4. Over-Verbosity Harms Performance
As response length increases, average accuracy declines (not by a ton, but not a little):

Longer model outputs risk veering off course by introducing extra assumptions.
Advice for agent and app builders
If you’re building LLM-based applications with multi-turn conversations, these strategies can help mitigate performance degradation:
- Test multi-turn flows: Explicitly include multi-turn scenarios in your test cases and evaluation suites.
- Consolidate before generation: When you’re ready to generate an output, batch all collected user context into one prompt and send it as a fresh LLM call instead of continuing to drip information.

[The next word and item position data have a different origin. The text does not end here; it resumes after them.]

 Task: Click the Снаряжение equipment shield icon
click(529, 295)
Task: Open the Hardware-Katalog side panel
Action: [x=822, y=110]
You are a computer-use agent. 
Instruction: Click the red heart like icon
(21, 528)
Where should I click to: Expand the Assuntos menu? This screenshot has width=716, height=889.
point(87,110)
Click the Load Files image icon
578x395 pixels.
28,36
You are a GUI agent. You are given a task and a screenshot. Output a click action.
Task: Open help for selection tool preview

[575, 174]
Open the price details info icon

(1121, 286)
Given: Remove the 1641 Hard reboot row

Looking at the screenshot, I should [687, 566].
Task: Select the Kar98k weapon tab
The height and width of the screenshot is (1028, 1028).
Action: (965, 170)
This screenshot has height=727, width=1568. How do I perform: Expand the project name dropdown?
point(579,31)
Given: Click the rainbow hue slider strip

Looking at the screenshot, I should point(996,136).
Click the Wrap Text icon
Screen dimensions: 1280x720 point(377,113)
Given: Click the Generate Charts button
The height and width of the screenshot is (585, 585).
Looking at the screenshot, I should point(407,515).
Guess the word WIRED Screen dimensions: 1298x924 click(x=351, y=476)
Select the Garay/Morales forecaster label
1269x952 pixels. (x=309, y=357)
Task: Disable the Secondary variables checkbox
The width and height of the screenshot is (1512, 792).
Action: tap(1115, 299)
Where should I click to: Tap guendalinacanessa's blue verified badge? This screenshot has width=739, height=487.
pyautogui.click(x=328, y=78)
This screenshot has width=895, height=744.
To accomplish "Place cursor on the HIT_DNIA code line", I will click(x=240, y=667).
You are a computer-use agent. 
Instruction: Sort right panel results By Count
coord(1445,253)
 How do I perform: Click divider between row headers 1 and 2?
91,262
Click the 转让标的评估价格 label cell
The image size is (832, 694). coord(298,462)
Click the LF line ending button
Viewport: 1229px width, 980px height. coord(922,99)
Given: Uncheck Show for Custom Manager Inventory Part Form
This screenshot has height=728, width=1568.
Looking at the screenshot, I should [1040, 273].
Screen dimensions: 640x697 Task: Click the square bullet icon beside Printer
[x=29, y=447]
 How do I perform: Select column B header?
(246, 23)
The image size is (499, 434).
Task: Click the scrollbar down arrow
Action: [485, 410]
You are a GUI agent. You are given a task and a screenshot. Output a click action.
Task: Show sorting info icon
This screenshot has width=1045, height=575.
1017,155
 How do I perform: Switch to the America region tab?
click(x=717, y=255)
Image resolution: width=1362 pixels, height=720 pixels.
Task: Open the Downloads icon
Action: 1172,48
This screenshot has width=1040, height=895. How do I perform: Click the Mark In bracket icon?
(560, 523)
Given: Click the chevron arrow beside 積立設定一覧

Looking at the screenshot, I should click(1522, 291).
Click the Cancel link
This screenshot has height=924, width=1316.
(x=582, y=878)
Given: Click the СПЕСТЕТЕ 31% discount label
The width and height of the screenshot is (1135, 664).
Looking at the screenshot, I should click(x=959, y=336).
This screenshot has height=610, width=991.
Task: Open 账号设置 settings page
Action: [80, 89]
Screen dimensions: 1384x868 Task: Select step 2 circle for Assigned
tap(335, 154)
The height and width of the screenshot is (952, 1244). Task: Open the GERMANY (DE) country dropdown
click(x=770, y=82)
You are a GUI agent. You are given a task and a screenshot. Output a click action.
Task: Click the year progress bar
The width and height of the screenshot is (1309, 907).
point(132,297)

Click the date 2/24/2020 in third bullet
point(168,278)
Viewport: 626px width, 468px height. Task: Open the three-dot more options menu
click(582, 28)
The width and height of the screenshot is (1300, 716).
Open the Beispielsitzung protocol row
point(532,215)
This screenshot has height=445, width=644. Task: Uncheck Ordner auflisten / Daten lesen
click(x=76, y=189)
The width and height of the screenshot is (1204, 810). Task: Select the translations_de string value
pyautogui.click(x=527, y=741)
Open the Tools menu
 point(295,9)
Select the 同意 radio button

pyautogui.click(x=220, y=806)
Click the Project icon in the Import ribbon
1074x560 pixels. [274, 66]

Implications for everyday AI users
- If your chat goes off the rails, start fresh. Rather than wrestling with a derailed conversation, start a new chat and try to give as much context as possible up front.
- Consolidate mid-chat. Ask the model “Can you summarize everything I’ve told you so far?” then paste that summary into a fresh session to reset context.
- Keep prompts focused and concise. Short, pointed messages can help the model stay on track. Try to avoid rambling instructions spread over multiple back-and-forths, which create more chances for incorrect assumptions.
Conclusion
This was an eye-opener. So many of the AI applications out there today are multi-turn, but I’m very confident in saying that multi-turn conversations are not thought of enough when doing testing. Even top LLMs can get lost after just two back-and-forths (!!), resulting in accuracy declines of 39%. Whether you’re testing in PromptHub or some other tool, don’t sleep on having multi-turn test cases as a core part of your testing and eval workflow.